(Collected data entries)
---

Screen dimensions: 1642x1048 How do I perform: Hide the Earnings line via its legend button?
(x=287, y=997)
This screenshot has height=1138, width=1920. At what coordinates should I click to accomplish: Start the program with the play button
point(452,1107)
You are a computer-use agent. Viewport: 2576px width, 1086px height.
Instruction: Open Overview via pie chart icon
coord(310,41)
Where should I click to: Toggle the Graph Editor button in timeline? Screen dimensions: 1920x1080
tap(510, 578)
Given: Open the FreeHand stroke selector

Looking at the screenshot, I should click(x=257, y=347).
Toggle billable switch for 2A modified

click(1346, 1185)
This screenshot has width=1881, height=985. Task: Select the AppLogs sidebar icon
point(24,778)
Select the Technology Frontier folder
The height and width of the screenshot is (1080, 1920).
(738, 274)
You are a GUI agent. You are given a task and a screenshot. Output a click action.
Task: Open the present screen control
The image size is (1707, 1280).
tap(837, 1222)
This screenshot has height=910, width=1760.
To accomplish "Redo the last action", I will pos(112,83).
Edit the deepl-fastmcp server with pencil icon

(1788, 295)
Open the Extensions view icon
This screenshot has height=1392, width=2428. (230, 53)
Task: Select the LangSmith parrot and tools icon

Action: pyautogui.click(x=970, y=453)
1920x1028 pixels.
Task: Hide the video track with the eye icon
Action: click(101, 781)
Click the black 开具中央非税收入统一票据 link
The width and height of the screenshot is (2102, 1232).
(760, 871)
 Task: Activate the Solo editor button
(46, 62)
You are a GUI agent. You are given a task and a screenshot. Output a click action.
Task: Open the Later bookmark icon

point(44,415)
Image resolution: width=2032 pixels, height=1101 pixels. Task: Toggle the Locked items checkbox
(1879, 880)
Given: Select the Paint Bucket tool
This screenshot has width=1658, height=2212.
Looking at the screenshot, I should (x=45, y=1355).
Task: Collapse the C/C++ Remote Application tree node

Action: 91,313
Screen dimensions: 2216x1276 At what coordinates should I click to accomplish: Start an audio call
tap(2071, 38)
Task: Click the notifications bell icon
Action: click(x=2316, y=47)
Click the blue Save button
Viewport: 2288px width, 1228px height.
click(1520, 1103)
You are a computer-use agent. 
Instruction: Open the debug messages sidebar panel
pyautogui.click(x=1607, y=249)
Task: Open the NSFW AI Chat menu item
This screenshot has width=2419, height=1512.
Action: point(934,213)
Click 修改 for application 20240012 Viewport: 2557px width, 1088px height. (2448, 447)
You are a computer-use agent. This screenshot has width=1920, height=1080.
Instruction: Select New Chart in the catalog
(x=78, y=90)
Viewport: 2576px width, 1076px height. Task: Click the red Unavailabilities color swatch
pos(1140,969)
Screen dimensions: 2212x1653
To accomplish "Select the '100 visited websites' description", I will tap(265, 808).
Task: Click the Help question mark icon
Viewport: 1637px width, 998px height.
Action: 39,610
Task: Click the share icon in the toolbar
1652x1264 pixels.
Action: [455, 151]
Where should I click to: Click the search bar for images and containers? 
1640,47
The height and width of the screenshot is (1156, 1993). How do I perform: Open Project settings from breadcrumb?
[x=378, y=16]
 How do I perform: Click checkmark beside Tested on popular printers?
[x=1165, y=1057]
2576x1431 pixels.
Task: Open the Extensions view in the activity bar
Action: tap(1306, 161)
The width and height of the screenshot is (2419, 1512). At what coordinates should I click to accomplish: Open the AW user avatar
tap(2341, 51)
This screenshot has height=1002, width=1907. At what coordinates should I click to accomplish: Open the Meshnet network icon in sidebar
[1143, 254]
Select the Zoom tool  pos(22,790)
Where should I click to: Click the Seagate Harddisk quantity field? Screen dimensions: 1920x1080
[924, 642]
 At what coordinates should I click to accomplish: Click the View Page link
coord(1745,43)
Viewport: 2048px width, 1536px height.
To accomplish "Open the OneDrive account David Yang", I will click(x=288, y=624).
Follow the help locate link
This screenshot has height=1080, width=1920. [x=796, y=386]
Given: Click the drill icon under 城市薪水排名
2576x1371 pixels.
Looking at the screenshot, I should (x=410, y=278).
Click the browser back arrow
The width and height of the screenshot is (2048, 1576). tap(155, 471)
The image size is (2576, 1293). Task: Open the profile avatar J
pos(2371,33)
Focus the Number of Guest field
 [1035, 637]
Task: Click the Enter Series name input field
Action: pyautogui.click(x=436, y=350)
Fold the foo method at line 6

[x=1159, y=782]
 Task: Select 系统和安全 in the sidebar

---

Could you please repeat the data exactly as given?

Screen dimensions: 1642x1048 How do I perform: Hide the Earnings line via its legend button?
(x=287, y=997)
This screenshot has height=1138, width=1920. At what coordinates should I click to accomplish: Start the program with the play button
point(452,1107)
You are a computer-use agent. Viewport: 2576px width, 1086px height.
Instruction: Open Overview via pie chart icon
coord(310,41)
Where should I click to: Toggle the Graph Editor button in timeline? Screen dimensions: 1920x1080
tap(510, 578)
Given: Open the FreeHand stroke selector

Looking at the screenshot, I should click(x=257, y=347).
Toggle billable switch for 2A modified

click(1346, 1185)
This screenshot has width=1881, height=985. Task: Select the AppLogs sidebar icon
point(24,778)
Select the Technology Frontier folder
The height and width of the screenshot is (1080, 1920).
(738, 274)
You are a GUI agent. You are given a task and a screenshot. Output a click action.
Task: Open the present screen control
The image size is (1707, 1280).
tap(837, 1222)
This screenshot has height=910, width=1760.
To accomplish "Redo the last action", I will pos(112,83).
Edit the deepl-fastmcp server with pencil icon

(1788, 295)
Open the Extensions view icon
This screenshot has height=1392, width=2428. (230, 53)
Task: Select the LangSmith parrot and tools icon

Action: pyautogui.click(x=970, y=453)
1920x1028 pixels.
Task: Hide the video track with the eye icon
Action: click(101, 781)
Click the black 开具中央非税收入统一票据 link
The width and height of the screenshot is (2102, 1232).
(760, 871)
 Task: Activate the Solo editor button
(46, 62)
You are a GUI agent. You are given a task and a screenshot. Output a click action.
Task: Open the Later bookmark icon

point(44,415)
Image resolution: width=2032 pixels, height=1101 pixels. Task: Toggle the Locked items checkbox
(1879, 880)
Given: Select the Paint Bucket tool
This screenshot has width=1658, height=2212.
Looking at the screenshot, I should (x=45, y=1355).
Task: Collapse the C/C++ Remote Application tree node

Action: 91,313
Screen dimensions: 2216x1276 At what coordinates should I click to accomplish: Start an audio call
tap(2071, 38)
Task: Click the notifications bell icon
Action: click(x=2316, y=47)
Click the blue Save button
Viewport: 2288px width, 1228px height.
click(1520, 1103)
You are a computer-use agent. 
Instruction: Open the debug messages sidebar panel
pyautogui.click(x=1607, y=249)
Task: Open the NSFW AI Chat menu item
This screenshot has width=2419, height=1512.
Action: point(934,213)
Click 修改 for application 20240012 Viewport: 2557px width, 1088px height. (2448, 447)
You are a computer-use agent. This screenshot has width=1920, height=1080.
Instruction: Select New Chart in the catalog
(x=78, y=90)
Viewport: 2576px width, 1076px height. Task: Click the red Unavailabilities color swatch
pos(1140,969)
Screen dimensions: 2212x1653
To accomplish "Select the '100 visited websites' description", I will tap(265, 808).
Task: Click the Help question mark icon
Viewport: 1637px width, 998px height.
Action: 39,610
Task: Click the share icon in the toolbar
1652x1264 pixels.
Action: [455, 151]
Where should I click to: Click the search bar for images and containers? 
1640,47
The height and width of the screenshot is (1156, 1993). How do I perform: Open Project settings from breadcrumb?
[x=378, y=16]
 How do I perform: Click checkmark beside Tested on popular printers?
[x=1165, y=1057]
2576x1431 pixels.
Task: Open the Extensions view in the activity bar
Action: tap(1306, 161)
The width and height of the screenshot is (2419, 1512). At what coordinates should I click to accomplish: Open the AW user avatar
tap(2341, 51)
This screenshot has height=1002, width=1907. At what coordinates should I click to accomplish: Open the Meshnet network icon in sidebar
[1143, 254]
Select the Zoom tool  pos(22,790)
Where should I click to: Click the Seagate Harddisk quantity field? Screen dimensions: 1920x1080
[924, 642]
 At what coordinates should I click to accomplish: Click the View Page link
coord(1745,43)
Viewport: 2048px width, 1536px height.
To accomplish "Open the OneDrive account David Yang", I will click(x=288, y=624).
Follow the help locate link
This screenshot has height=1080, width=1920. [x=796, y=386]
Given: Click the drill icon under 城市薪水排名
2576x1371 pixels.
Looking at the screenshot, I should (x=410, y=278).
Click the browser back arrow
The width and height of the screenshot is (2048, 1576). tap(155, 471)
The image size is (2576, 1293). Task: Open the profile avatar J
pos(2371,33)
Focus the Number of Guest field
 [1035, 637]
Task: Click the Enter Series name input field
Action: pyautogui.click(x=436, y=350)
Fold the foo method at line 6

[x=1159, y=782]
 Task: Select 系统和安全 in the sidebar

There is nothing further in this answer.